Pourtant, se payer une marque au « moins coûtant », n’est ce pas une attitude tout à fait conforme au comportement de l’ « homo economicus », c'est-à-dire un comportement parfaitement rationnel, si cher aux libéraux ?
QUAND LA « MARQUE » TRANSCENDE LE BESOIN
La marque est devenue une fin en soi. Le consommateur n’achète plus, par exemple un « vêtement pour se vêtir », mais une marque. Ce n’est plus le besoin primaire qui s’exprime de manière privilégiée chez le consommateur, le « besoin de se vêtir » mais le fait de « porter un vêtement de marque ». On assiste à une déconnexion entre le besoin « réel » et la <signification sociale, le signe social de l’objet… le besoin de reconnaissance sociale devient le besoin… et c’est la marchandise qui en est le support.
Le caractère spectaculaire de la marchandise atteint là son point culminant au point de faire oublier, dans la conscience collective, ce qu’elle est en réalité : un moyen de satisfaire un besoin (valeur d’usage) et un moyen de valoriser le capital (valeur d’échange).
L’existence matérielle de la marchandise est transcendée par le signifiant social de son existence.
MARCHANDISE ET « ANTE-MARCHANDISE »
A l’image de l’Antéchrist qui nie le Père et le Fils, qui n’agit qu’en fonction de sa volonté et qui ne fait que porter le Mal, l’ «anté -marchandise», la contrefaçon, détourne les règles de l’existence sociale de la marchandise tout en en adoptant les caractéristiques à l’image du Malin qui change de forme pour tromper le fidèle.
Comme l’Antéchrist qui tente le croyant le détournant de la foi, elle tente le consommateur et le corrompt au regard de la loi.
La contrefaçon est vécue, par les producteurs, qui voient leurs productions, détournées, comme de l’hérésie. A ce titre leur existence est niée, la contrefaçon doit être détruite comme « économiquement impures ».

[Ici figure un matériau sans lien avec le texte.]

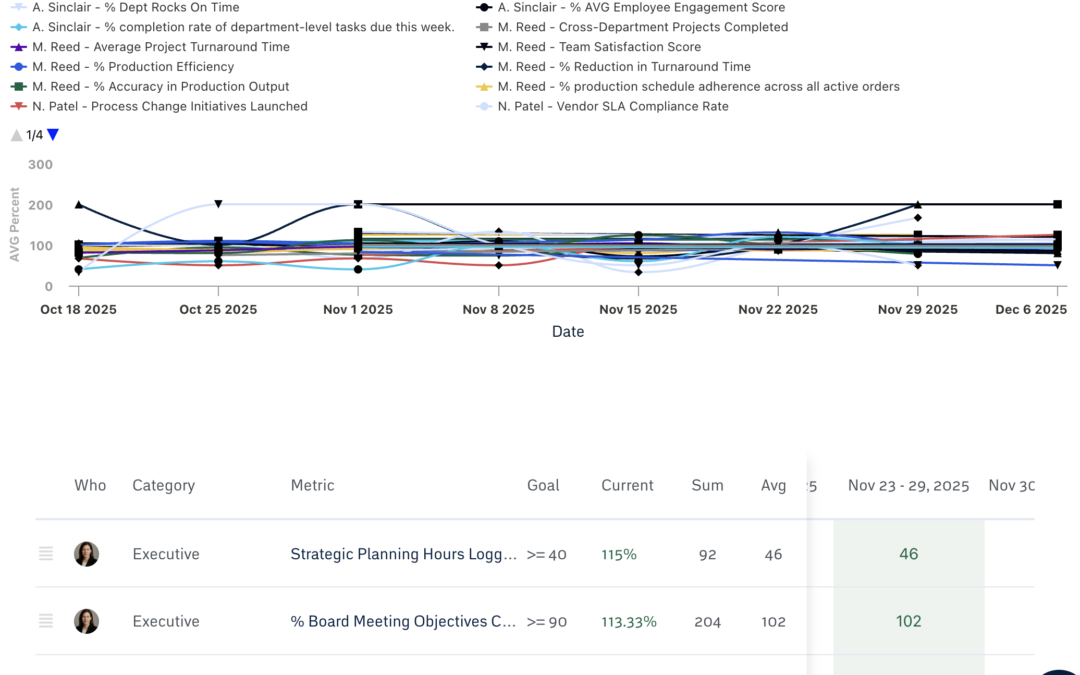Open the % Board Meeting Objectives metric

tap(404, 621)
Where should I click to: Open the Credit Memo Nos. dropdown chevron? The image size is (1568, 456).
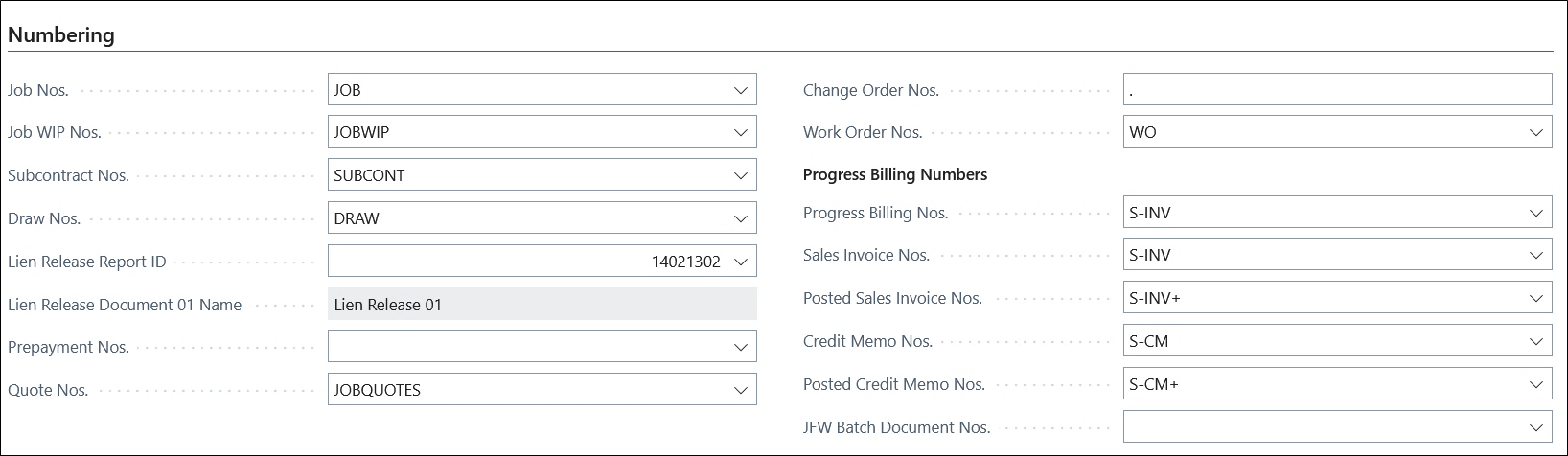tap(1535, 341)
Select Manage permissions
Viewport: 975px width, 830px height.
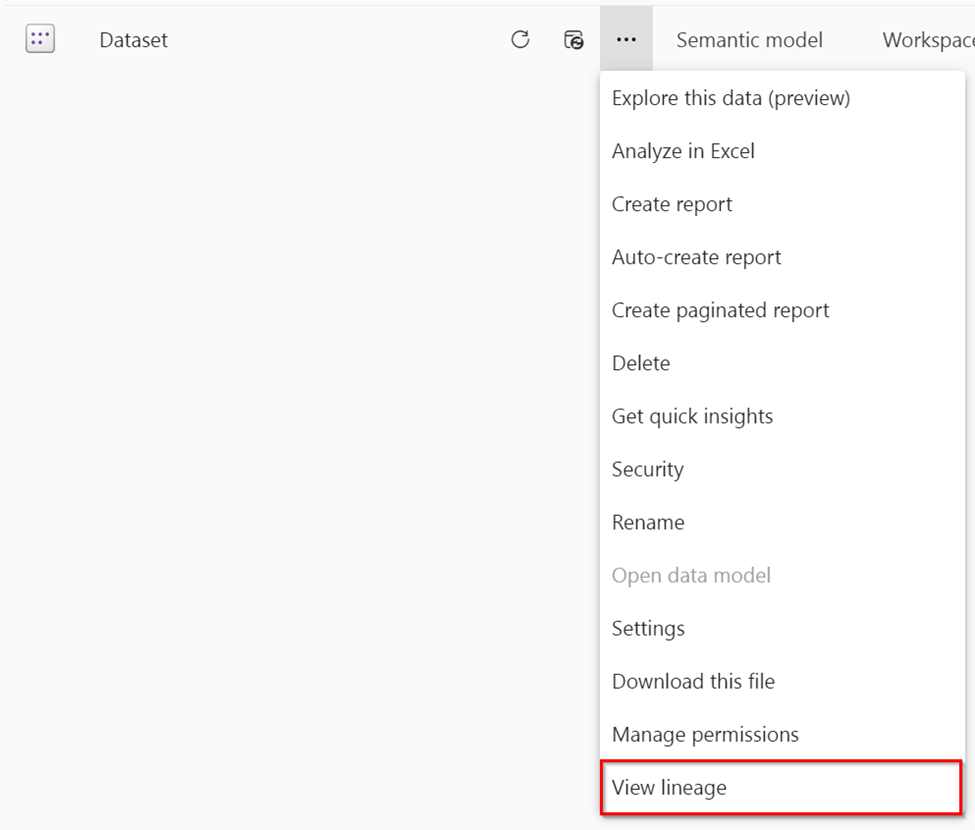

La marchandise c’est le statut social de la production : on produit pour une demande solvable afin de réaliser la valeur produite et ainsi rémunérer le capital investi dans le processus de production.
La contrefaçon, l’ « anté-marchandise » est à la marchandise ce que la fausse monnaie est à la monnaie. La fausse monnaie peut, en effet, permettre d’acheter, si elle n’est pas détectée. L’ « anté-marchandise », la contrefaçon, permet de satisfaire le besoin de reconnaissance sociale du consommateur. De même que le faux monnayeur sait que sa monnaie est fausse, l’utilisateur de la contrefaçon sait que c’est une imitation de la marque. Mais qu’est ce qu’une imitation de marque sinon une signe social recherché par le consommateur qui n’est pas passé par le circuit « normal » de la production.
Dans les deux cas, il y a, bien entendu, transgression de la règle sociale, pas de l’image sociale. Or tout est fait par le producteur pour piéger le consommateur par une vision fantasmatique de l’objet… et il s’étonne qu’il ne soit intéressé que par cette illusion ?
Et puis, comble de perversité, la contrefaçon se glisse dans les habits marketing de la marchandise, la publicité, en épouse les formes, en profitant de ses appâts, au point que la publicité faite pour valoriser la marchandise lui profite… le crime est presque parfait.
C’est cette vision fantasmatique qui est à l’origine du délit de production de la contre façon et qui crée le délit d’achat de celle-ci…
BUCHER ET PENITENCE
Un tel crime de lèse marchandise mérite un châtiment exemplaire.
Dans l’acte de destruction des contrefaçons, que détruit-on exactement ? On ne détruite pas la valeur d’usage, en effet ces marchandises contrefaites pourraient remplir leur fonction de satisfaction des besoins. On ne détruit pas la valeur d’échange, elles pourraient parfaitement circuler sur le marché et même à des conditions plus avantageuses pour le consommateur (moins chère). Non, ce que l’on détruit c’est, à la fois le signe social qu’elles représentent, ou plutôt qu’elles usurpent, et d’une certaine manière les conditions économiques de leur production. La marchandise contrefaite existe dans sa structure mais nie la marchandise dans son existence sociale et économique, révélant ainsi, s’il en était besoin, le caractère spectaculaire de la marchandise.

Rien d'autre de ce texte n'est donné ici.